_KETENTUAN TUGAS_
1 – Berdasarkan teks tentang perdebatan bi-la kayfa, mengapa varian ketiga menerima bahwa Tuhan memiliki tangan, wajah, dan bersemayam? Jawab dalam satu sampai tiga kalimat.
2 – Tuliskan lanjutan teks tentang perdebatan bi-la kayfa, dimulai setelah kalimat terakhirnya.

Perdebatan Bi-La Kayfa dalam Teologi Islam

Terdapat tiga varian umum antropomorfisme dalam teologi Islam. Pertama yang berpandangan literal yaitu mereka yang meyakini Tuhan memiliki tangan, wajah, Dia duduk di atas Arsy-Nya, turun setiap malam ke surga terendah, dan Dia bisa marah atau bahagia.

Kedua yang berpandangan Tuhan tidak serupa dengan apapun. Sehingga tangan, wajah, bersemayam bermakna kiasan: Tangan adalah kekuasaan, wajah adalah kehadiran, bersemayam adalah mengawasi, dan seterusnya.

Ketiga adalah mereka yang menerima Tuhan memiliki tangan, wajah, dan bersemayam karena itu jelas tercantum dalam Al-Qur’an, namun tidak mempertanyakan rinciannya kecuali sebatas menerima dari setiap penjelasan tentang Allah melalui Al-Qur’an dan Hadis dengan tidak dikaitkan dengan rupa jasmani sebagaimana dimiliki makhluk. Ajaran ini bersumber dari prinsip Malik ibn Anas yang juga dianggap berasal dari berasal dari ajaran Ibn Hanbal.

Ajaran varian terakhir di atas berprinsip bi-la kayfa, yakni tidak mempertanyakan bagaimana kondisi Sifat Allah, oleh penentangnya dipandang mengingkari tasybih dan dianggap mengingkari makna Al-Qur’an karena dianggap mengingkari sifat-sifat Allah. Namun mereka sendiri berpandangan bahwa hakikat Allah memang tidak bisa diketahui. Sifat-sifat Allah itu tidak diketahui seperti apa kecuali melalui sebatas keterangan di dalam Al-Qur’an dan Hadis.

Ibn Qutaybah adalah pemikir yang mendukung pandangan bi-la kayfa. Sementara Ibn Taimiyah adalah pendukung yang berusaha sekeras mungkin supaya dapat masuk akal.

Sebenarnya Abu Hasan Al-Asyari yang sepakati juga oleh Al-Maturidi berpandangan, tangan dan wajah Tuhan tidak dapat dikiaskan, kecuali ada dalil lain yang menerangkannya. Al-Maturidi menambahkan argumentasi dengan mengatakan bahwa kemustahilan itu terjadi karena tidak ada apa pun di dunia yang serupa dengan-Nya.

Sementara Al-Ghazali menerima kias atau takwil untuk Sifat Tuhan dengan mengatakan Tuhan di ‘arasy adalah simbol pengetahuan Tuhan atas manusia sehingga Tuhan mengetahui manusia, Dia dekat dengan manusia sebagaimana dekatnya urat leher.

Sementara itu Ibn Taimiyah yang mengkritik pandangan Al-Ghazali dengan mengatakan bahwa kedekatan tidak berhubungan dengan pengetahuan. Menguatkan Ibn Taimiyah, Binyamin Abrahamov (1995) mengatakan, umumnya teolog melakukan kesalahan logika dan linguistik dalam mengemukakan pandangannya.

_CUPLIKAN DATA_
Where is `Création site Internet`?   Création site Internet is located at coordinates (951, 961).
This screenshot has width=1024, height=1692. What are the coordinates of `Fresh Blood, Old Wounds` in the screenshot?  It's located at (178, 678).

_JAWABAN TIAP TUGAS_
1 – Varian ketiga menerimanya karena hal itu jelas tercantum dalam Al-Qur'an. Mereka tidak mempertanyakan rinciannya dan tidak mengaitkannya dengan rupa jasmani seperti yang dimiliki makhluk.

2 –
Ibn Taimiyah melarang penggunaan kias (takwil) karena menurutnya Al-Qur’an harus dipahami konteks pembahasannya; Tuhan harus dipahami sebagaimana Dia menggambarkan dirinya sendiri. Abrahamov menengarai, kritik Ibn Taimiyah atas takwil adalah untuk membangun argumentasi bi-la kayfa.

Mengenai pengetahuan atas sifat-sifat Tuhan, Ibn Taimiyah berpandangan bahwa penjelasan tentang itu tidak boleh melebihi penerangan dari Nabi Muhammad. Bagi Ibn Taimiyah, Al-Qur’an itu sudah memenuhi apapun yang perlu diketahui manusia. Dengan demikian, tidak boleh manusia melebih-lebihkannya.

Dalam menolak sistem takwil, Ibn Qutaybah misalnya menolak takwil atas hadis: “Hati manusia di antara dua jari Tuhan”. Alasannya, bila ditakwilkan hati Nabi dalam posisi itu berarti beliau dilindungi Tuhan. Bila telah dilindungi, kenapa Nabi selalu berdoa dan harus selalu takut? Karena itu, menurut Ibn Qutaybah, hadis tersebut menurutnya diterima saja apa adanya, tidak perlu ditakwilkan.

Demikian juga narasi ayat: “Dua tangan Tuhan terbuka…” (QS. Al-Maidah:64), oleh Ibn Khuzaymah dianggap tidak perlu ditakwilkan. Karena bila ditakwil berarti Tuhan hanya punya dua nikmat. Maka dia menawarkan bi-la kayfa karena manusia harus tunduk pada teks. Argumen dalilnya adalah “Berpikirlah tentang makhluk Tuhan, jangan berpikir tentang Zat-Nya”.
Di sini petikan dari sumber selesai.